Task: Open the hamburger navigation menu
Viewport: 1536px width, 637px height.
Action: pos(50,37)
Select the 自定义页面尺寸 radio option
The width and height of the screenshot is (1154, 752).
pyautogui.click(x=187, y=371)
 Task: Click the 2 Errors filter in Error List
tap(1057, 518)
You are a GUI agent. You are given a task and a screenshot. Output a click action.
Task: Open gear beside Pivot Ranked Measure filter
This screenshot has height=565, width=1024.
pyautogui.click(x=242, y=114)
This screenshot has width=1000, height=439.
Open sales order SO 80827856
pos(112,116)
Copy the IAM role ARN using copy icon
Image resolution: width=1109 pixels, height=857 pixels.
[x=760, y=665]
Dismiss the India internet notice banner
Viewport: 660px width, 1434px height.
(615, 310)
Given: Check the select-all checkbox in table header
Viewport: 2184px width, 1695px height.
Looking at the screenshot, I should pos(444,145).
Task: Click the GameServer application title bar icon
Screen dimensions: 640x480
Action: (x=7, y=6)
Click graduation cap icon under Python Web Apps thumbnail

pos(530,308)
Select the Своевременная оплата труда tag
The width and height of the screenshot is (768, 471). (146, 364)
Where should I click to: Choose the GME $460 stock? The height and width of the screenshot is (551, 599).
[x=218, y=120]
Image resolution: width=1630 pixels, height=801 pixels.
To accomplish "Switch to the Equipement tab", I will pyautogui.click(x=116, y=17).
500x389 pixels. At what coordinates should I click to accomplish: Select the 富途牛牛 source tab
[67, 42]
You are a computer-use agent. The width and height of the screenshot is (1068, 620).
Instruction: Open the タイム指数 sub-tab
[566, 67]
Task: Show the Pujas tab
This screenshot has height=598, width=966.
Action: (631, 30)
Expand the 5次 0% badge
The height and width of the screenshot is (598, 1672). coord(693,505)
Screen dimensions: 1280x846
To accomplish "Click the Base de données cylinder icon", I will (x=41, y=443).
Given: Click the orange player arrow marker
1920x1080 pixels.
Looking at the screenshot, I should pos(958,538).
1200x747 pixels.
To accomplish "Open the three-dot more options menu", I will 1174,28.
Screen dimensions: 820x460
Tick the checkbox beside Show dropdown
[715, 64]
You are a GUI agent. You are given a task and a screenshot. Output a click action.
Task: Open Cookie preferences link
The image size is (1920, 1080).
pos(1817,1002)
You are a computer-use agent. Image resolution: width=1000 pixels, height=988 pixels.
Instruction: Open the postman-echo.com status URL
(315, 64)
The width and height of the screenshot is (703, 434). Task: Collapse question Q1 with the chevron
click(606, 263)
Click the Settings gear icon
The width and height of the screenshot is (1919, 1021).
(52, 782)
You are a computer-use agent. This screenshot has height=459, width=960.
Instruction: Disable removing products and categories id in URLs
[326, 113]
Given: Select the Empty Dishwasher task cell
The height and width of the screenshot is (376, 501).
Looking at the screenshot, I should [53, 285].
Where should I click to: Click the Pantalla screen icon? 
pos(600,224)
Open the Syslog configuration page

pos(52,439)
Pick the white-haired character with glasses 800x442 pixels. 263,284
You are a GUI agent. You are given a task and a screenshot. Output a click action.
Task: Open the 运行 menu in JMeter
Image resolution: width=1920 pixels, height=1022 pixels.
========
What is needed => Collect every line above that contains the string "pyautogui", copying each one in full.

Finished answer =>
pyautogui.click(x=187, y=371)
pyautogui.click(x=242, y=114)
To accomplish "Switch to the Equipement tab", I will pyautogui.click(x=116, y=17).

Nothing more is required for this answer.